In this paper, we establish some numerical radius inequalities for $2\times 2$ bounded linear operator defined on a complex Hilbert space. As a natural application, the existence of the all polynomial zeros is identified in a specific small disk.
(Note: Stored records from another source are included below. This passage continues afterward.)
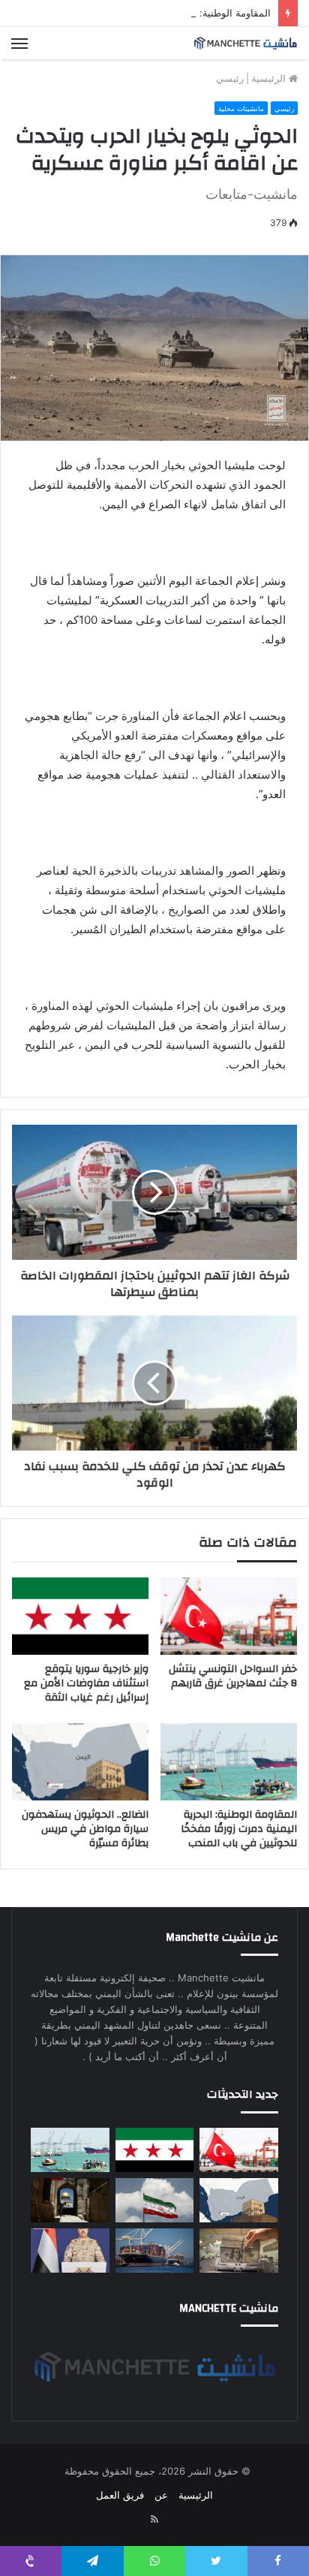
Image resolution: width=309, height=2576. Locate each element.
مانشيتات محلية (241, 108)
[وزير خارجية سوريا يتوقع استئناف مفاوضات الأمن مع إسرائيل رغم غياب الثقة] (80, 1616)
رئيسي (230, 78)
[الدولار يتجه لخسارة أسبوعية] (239, 2250)
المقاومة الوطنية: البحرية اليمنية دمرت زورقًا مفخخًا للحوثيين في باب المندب (239, 1829)
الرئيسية (270, 78)
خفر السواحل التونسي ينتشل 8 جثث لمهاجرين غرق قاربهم (233, 1676)
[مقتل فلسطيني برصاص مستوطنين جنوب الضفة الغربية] (70, 2200)
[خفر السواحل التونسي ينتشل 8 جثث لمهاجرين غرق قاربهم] (228, 1615)
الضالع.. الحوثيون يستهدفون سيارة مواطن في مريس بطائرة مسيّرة (85, 1829)
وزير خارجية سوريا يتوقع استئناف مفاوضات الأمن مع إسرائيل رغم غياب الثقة (86, 1683)
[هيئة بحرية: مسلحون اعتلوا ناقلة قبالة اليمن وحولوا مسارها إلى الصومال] (155, 2250)
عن (161, 2495)
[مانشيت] (245, 43)
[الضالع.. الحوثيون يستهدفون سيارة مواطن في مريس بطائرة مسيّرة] (80, 1761)
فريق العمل (120, 2495)
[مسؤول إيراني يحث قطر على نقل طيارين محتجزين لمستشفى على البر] (155, 2200)
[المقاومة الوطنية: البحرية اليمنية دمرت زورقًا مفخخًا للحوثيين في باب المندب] (228, 1761)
Moreover, we provide a refinement of an earlier numerical radius inequality due to Herzallah et al. [Numerical radius inequalities for certain $2\times 2$ operator matrices. Integr Equ Oper Theory. 2011;71:129–147] and a generalization of Shebrawi's inequality [Numerical radius inequalities for certain $2\times 2$ operator matrices II. Linear Algebra Appl. 2017;523:1–12].

摘要

在本文中，我们建立了一些数值半径不等式$2\times 2$定义在复希尔伯特空间上的有界线性算子。作为一个自然的应用，所有多项式零的存在都在一个特定的小磁盘中被识别出来。此外，由于 Herzallah 等人，我们提供了对早期数值半径不等式的改进。[某些数值半径不等式$2\times 2$算子矩阵。Integr Equ Oper 理论。2011;71:129–147] 和 Shebrawi 不等式的概括 [Numerical radius inequalities for certain$2\times 2$算子矩阵 II。线性代数应用程序。2017;523:1-12]。